24 haziran 2019 teb kiralık kasa rezaleti

  • çokça kez bankalardan kasa kiraladım. kiralama sözleşmesi yaparken kaybolabilecek para, değerli değersiz eşyalara dair bankanın sorumluluk olmayacağı açıkça belirtiliyor. bu bende her zaman bir tereddüt yaratmıştır. kendi kendime “bu kasaya çok da değerli bir şey koymamak lazım, bankayı falan soyarlarsa göt gibi ortada kalırız” demişimdir.

    banka personelinin kasayı patlatması hiç aklıma gelecek bir şey değil ancak sonuçta banka şubesi soyulabilir. banka kasayı kiralarken sizden imza alıyor böyle bir durumda riskin farkındayım ve bu riski kabul ediyorum diyorsunuz. geriye yapacak pek bir şey kalmıyor.

.....

Alıştırmanın Amacı:
Kiralık banka kasasını anlatan metni, son cümlesinin ardından kaldığı yerden sürdürün.

Saklanan veri kayıtları:
.....

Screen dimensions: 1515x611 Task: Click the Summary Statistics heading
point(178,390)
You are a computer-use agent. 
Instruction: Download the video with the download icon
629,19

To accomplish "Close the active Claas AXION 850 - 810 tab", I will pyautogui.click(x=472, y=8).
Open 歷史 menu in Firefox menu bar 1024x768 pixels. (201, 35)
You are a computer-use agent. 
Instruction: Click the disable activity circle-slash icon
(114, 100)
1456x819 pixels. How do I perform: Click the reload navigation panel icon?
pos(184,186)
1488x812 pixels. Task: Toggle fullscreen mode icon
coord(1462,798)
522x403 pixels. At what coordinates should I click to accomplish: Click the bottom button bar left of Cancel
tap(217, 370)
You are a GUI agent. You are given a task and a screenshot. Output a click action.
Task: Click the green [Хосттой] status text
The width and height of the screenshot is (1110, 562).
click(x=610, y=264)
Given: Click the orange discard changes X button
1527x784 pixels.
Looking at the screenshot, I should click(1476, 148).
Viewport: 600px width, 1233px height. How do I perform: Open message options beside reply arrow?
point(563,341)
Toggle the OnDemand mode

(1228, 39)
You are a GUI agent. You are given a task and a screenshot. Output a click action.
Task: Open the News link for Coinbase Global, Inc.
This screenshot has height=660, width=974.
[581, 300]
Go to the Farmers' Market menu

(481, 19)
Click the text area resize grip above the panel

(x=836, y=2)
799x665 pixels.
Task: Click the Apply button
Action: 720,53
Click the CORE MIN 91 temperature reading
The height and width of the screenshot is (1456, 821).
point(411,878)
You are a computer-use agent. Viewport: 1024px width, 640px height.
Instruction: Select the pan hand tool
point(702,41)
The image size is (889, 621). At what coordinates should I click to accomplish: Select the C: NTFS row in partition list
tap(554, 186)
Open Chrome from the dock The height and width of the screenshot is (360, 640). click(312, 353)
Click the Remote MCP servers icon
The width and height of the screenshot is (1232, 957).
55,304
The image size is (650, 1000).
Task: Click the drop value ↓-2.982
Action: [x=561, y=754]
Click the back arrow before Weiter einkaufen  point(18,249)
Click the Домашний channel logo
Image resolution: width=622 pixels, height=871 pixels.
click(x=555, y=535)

.....

Yazılı Yanıt:
    banka ancak iyi niyet göstergesi kapsamında yada marka değerini yükseltmek amacıyla müşterinin beyan ettiği tutarın bir kısmını tazmin edebilir.

    ayrıca başlıkta çok sık denk geldim; türkçe’de “hiç etmek” diye bir deyim bulunmamaktadır. “iç etmek” deyiminin günlük konuşmadaki yanlış telaffuzu olduğunu tahmin ediyorum.

  • bilen bilmeyen konuşuyor madem, ben de bilen olarak bilgimi paylaşayım.
    iste algı yönetimi, iste zihin kontrolü!
    neredeyse 80 sayfa entry girilmiş toplasanız 2 sayfası gerçek digerleri öfke ve cehalet kokmakta.
    kasa ucreti senelik 500-800 arasi değişir. bir tane master(maymuncuk) bankada, 1 tane de musteride, musteri anahtari vardır.
    bizdeki master ve musterideki anahtarla beraber açılır kasa, ne musteri ne de banka tek baslarina acamaz kasayı.kasa dairesinde kasa acildiginda oda disinda beklenir, musteri seslendiginde tekrar iceri girilir kasa kilitlenir, sonra kasa dairesi kilitlenir.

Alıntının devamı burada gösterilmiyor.